To calculate the mass of Cl2 produced from the reaction, we need to use the stoichiometry of the balanced chemical equation. Here's how you can find the answer:
Step 1: Write and balance the chemical equation:
4 HCl(aq) + MnO2(s) → 2 H2O(l) + MnCl2(s) + Cl2(g)
Step 2: Find the molar mass of MnO2 and Cl2:
The molar mass of MnO2 is 86.94 g/mol (1 Mn atom + 2 O atoms).
The molar mass of Cl2 is 70.90 g/mol (2 Cl atoms).
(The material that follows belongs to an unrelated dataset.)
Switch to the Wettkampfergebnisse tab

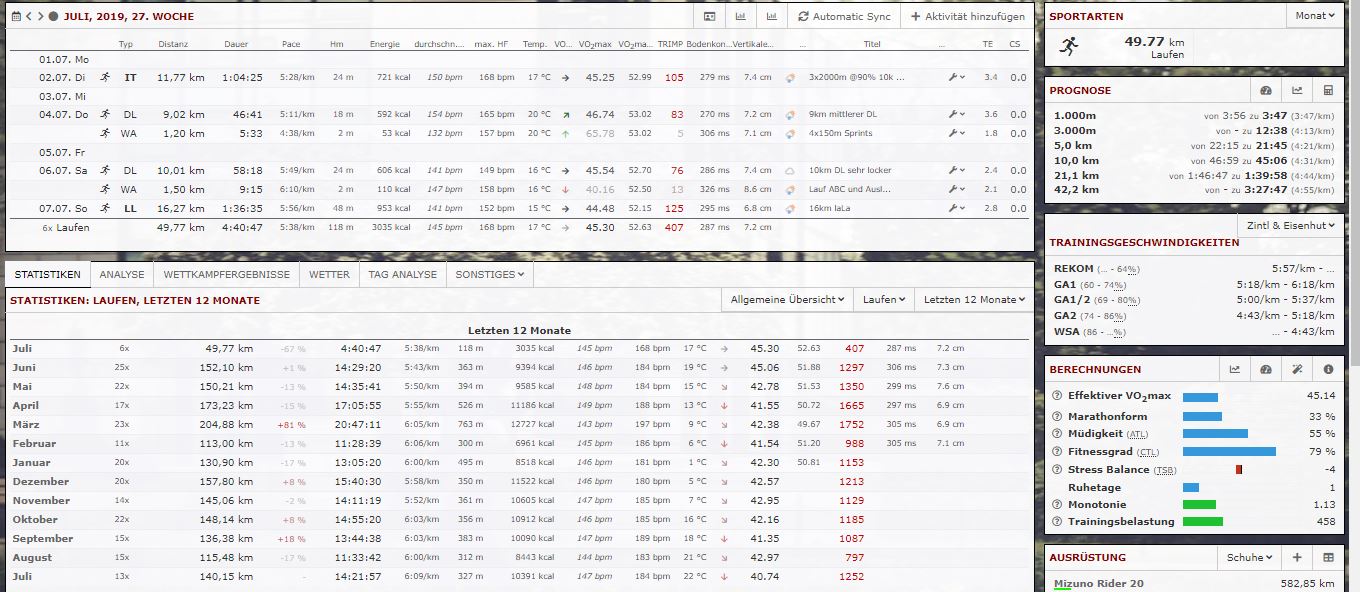[226, 274]
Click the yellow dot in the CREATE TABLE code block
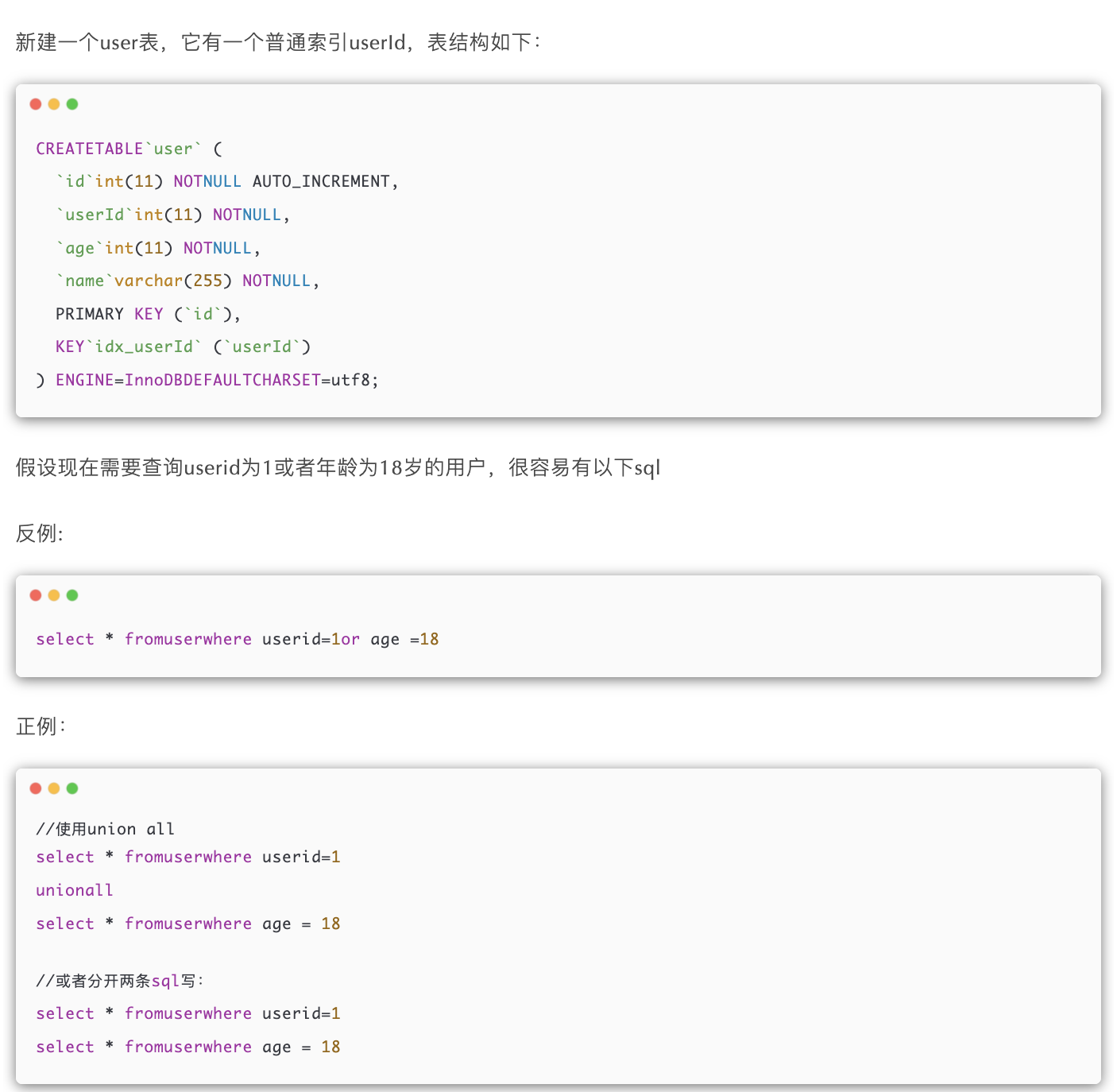Screen dimensions: 1117x1092 click(54, 104)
Step 3: Convert the given mass of MnO2 to moles:
Using the molar mass of MnO2, we can convert grams to moles:
41.8 g MnO2 * (1 mol MnO2 / 86.94 g MnO2) = 0.480 mol MnO2
Step 4: Determine the stoichiometric ratio of MnO2 to Cl2:
From the balanced chemical equation, we can see that 1 mol of MnO2 produces 1/2 mol of Cl2.
Step 5: Use stoichiometry to calculate the moles of Cl2 produced:
0.480 mol MnO2 * (1/2 mol Cl2 / 1 mol MnO2) = 0.240 mol Cl2
Step 6: Convert moles of Cl2 to grams:
Using the molar mass of Cl2, we can convert moles to grams:
0.240 mol Cl2 * (70.90 g Cl2 / 1 mol Cl2) = 16.936 g Cl2
Therefore, 41.8 g of MnO2 can produce 16.936 g of Cl2.